Located in the Engineering Centers Building, the lab is open to students, faculty and staff affiliated with the college. For some, the lab has become a gateway for finding solutions and building projects to help others in the community.
Biomedical engineering student Sahand Eftekari worked with TEAM Lab in collaboration with three other students to make a product for a local Madison client: a prosthetic foot.
“We started with a problem and not really any idea of how to solve it, but we were able to walk our own way through and figure it out at TEAM Lab,” Eftekari said. “We wouldn’t have been able to do it without their help.”
Over the course of three semesters, Eftekari and his teammates built a prosthetic foot that would provide their client with the flexibility and range of motion to weight lift and remain active in his job with law enforcement.
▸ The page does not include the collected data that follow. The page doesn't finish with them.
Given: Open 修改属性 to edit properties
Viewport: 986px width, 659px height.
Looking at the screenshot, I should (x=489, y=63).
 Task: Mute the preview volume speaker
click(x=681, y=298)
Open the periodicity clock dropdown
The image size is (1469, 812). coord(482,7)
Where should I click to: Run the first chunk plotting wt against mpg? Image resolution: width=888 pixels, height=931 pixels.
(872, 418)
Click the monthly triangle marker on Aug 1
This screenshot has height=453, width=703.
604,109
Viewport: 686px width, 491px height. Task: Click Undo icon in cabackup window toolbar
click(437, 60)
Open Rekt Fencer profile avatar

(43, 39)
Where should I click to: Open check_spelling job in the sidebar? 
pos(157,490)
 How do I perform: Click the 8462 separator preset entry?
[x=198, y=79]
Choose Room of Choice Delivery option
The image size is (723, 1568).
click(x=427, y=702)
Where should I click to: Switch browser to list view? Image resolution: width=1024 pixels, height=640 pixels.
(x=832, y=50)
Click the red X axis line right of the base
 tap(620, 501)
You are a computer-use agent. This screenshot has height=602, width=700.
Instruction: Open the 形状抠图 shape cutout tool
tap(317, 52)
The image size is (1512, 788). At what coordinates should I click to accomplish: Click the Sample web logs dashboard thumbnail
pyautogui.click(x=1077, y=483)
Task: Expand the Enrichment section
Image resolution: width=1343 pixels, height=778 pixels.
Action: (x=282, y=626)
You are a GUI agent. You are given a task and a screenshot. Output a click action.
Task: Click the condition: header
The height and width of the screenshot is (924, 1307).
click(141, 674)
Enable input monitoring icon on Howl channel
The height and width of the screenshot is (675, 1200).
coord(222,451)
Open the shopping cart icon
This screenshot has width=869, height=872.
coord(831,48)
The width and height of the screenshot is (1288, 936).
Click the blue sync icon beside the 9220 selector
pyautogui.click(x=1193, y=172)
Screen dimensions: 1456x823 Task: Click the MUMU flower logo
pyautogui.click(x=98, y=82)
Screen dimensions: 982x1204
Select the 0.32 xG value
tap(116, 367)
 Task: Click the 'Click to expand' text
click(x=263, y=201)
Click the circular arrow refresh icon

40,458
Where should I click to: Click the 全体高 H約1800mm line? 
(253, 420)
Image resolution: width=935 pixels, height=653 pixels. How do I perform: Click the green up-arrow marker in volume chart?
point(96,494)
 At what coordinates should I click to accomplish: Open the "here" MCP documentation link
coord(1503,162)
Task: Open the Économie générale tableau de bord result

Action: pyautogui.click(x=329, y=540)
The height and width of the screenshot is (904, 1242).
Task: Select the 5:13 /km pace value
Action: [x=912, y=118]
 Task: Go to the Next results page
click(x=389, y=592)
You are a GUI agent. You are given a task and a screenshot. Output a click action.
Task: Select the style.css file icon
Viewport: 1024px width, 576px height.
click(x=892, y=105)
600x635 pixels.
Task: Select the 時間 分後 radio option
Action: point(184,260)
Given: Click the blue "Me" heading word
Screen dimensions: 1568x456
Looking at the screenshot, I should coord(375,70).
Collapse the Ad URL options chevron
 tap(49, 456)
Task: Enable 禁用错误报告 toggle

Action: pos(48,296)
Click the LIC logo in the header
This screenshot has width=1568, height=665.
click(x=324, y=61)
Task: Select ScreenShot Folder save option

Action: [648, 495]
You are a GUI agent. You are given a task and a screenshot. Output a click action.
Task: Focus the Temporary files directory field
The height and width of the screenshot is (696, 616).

TEAM Lab serves as a resource to teach students machining, woodworking and welding, as well as how to safely use equipment found in a modern machine shop.
Not only does it provide students with hands-on experience in the creation of innovative projects, it shapes them into “more competent and well-rounded engineers,” says instrument maker Paul Kijak.
“We want to teach students how to use these pieces of equipment safely and then go out into the workforce as a better engineer,” Kijak said. “This experience rounds out an engineering education that goes beyond the classroom.”
Eftekari says his experience at the lab has enabled him to apply the skills he learns in the classroom to a real-world setting.
“Everything that I have learned at TEAM Lab is applicable and was useful in some way to the project,” he said. “You actually have to not only figure out how to solve a problem, but you have to design it and be confident enough for it to work — and for it to work every single time.”
Upon completion of training, participants are granted permits which provide access to higher level machines and resources. The staff — which is comprised of professional instrument makers and trained students — are available to assist and guide those who are working in the facility.
Matt Michalak, a former lab staff member who now works at Phoenix, a local company that makes neutron generators, described the space as a “collaborative community” where students and staff can learn from each other and even from their mistakes.
“TEAM Lab has shown to a lot of students that you can modify existing ideas to make a product better and more efficient,” he said. “It’s a collaboration — students can bring an idea to TEAM Lab and work with others to make a better, quicker design that’s easier to make and functions better.”
The experience of building projects at TEAM Lab offers hands-on learning, something Michalak said is valuable to employers.
“Classes are oftentimes focused on theory or ideal situations, whereas in the lab, you’re dealing with the imperfections and the nuances that aren’t well-captured in equations or fundamental principles,” he said. “There’s a lot of magic and art that comes into the process.”